The seven selections on Slow Focus never stray from their core themes—the songs keep only a couple of things in the air at any given time. These tracks orbit around the push of meaty percussion and a few notes of melody—they’re flapping, microKORG-summoned mirages with impressive wingspans. Noise and jazz require listening styles of their own, namely an allotment of patience as improvisers stray through soggy ideas before grasping a thread and eventually snapping the materials into temporary shapes. With the booming floor toms and swarming dentist-drill synths of album opener “Brainfreeze,” it’s clear that Fuck Buttons has preassembled the songs’ meanings. But the group’s conviction typically restores whatever excitement predictability takes away. That said, not much happens in “Brainfreeze”‘s last seven minutes that doesn’t happen in its first two. Some incidental sounds come along to reinforce the mental image of a tribal summoning. The synth and drums drop out and claw their way back in. In other words, nothing too consequential or challenging unfolds in the course of the song, and yet it’s not tedious. The appeal is unwavering and right there—of course Fuck Buttons is a popular festival band.
The foreboding arpeggios of the following “Year of the Dog”—and every subsequent track, for that matter—sustains the feeling of being swept up in one long and tireless event. Post-rock, after all, is the exercise of restraint in some areas in order to be unabashedly emotional in others.

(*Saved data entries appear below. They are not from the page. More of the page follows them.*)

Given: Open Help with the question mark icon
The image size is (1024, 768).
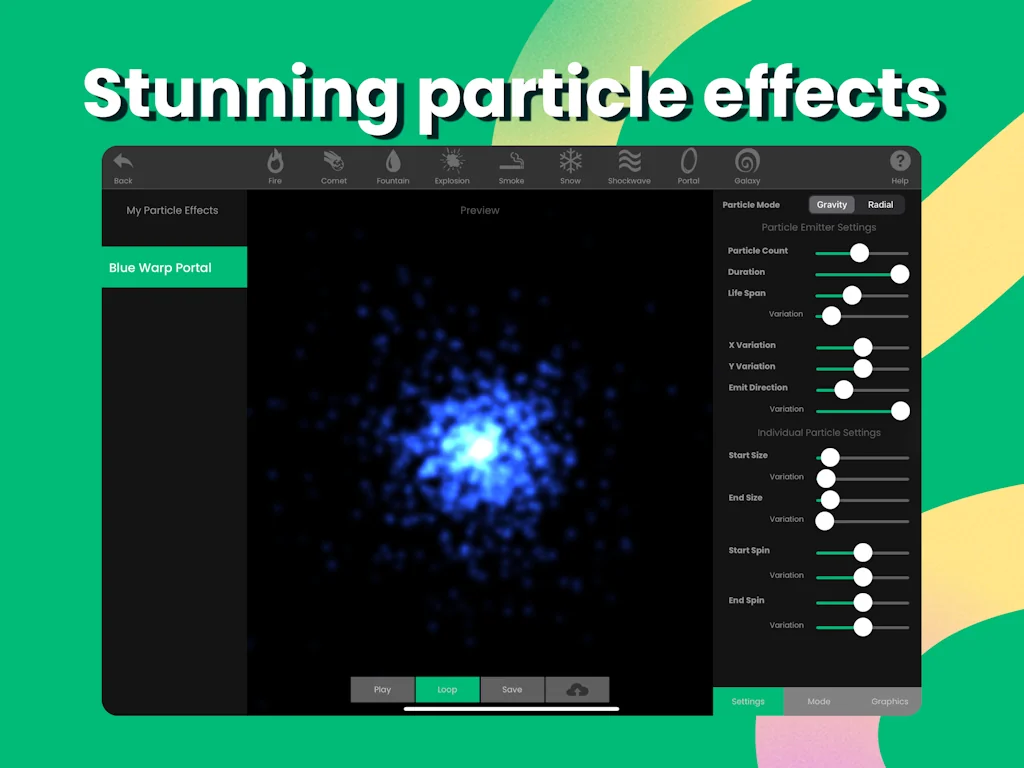Looking at the screenshot, I should pyautogui.click(x=900, y=162).
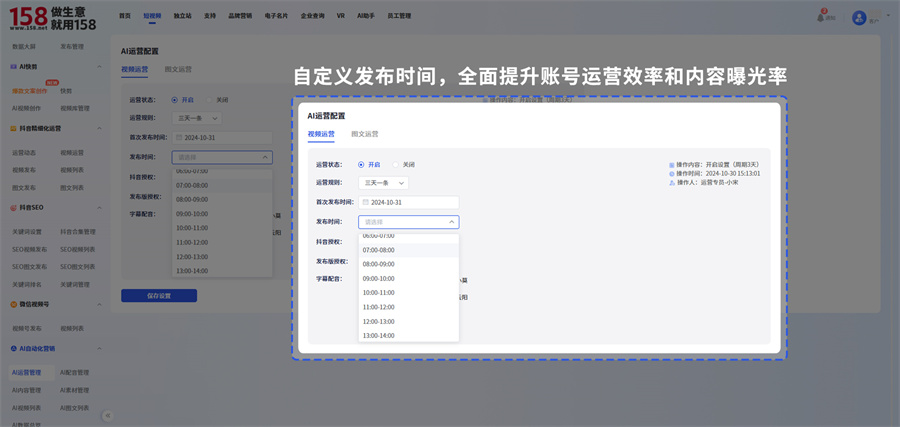Click the user avatar in header
This screenshot has width=900, height=427.
tap(858, 17)
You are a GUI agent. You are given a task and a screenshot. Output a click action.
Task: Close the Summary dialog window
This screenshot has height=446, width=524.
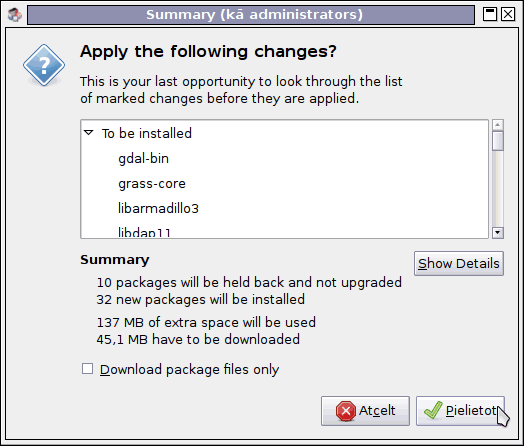(x=508, y=14)
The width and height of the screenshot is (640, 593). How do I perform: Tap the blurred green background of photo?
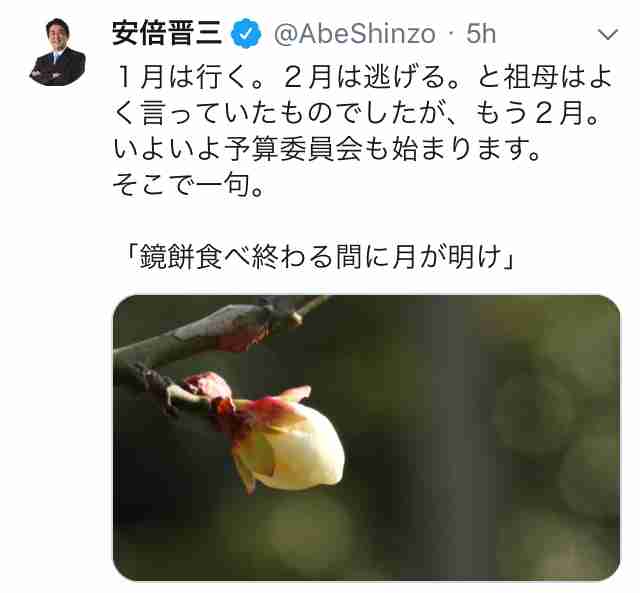pyautogui.click(x=490, y=429)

Power and Hung make music like one long tracking shot, measuredly scanning across landscapes without telling us what in particular we should be looking at—it seems the measured movement itself is what we’re supposed to be enjoying. The longer tracks, including the 20-minute closing suite of “Stalker” and “Hidden XS,” don’t cover any more ground than the shorter ones; likewise, the album doesn’t put on any airs about being greater than the sum of its parts. Fuck Buttons has cherry-picked a few influences from the past 10 years and made them into a science. Slow Focus has the sheen and seemingly high stakes of a blockbuster movie—and enough easy thrills to compensate for the stakes being, in reality, pretty low.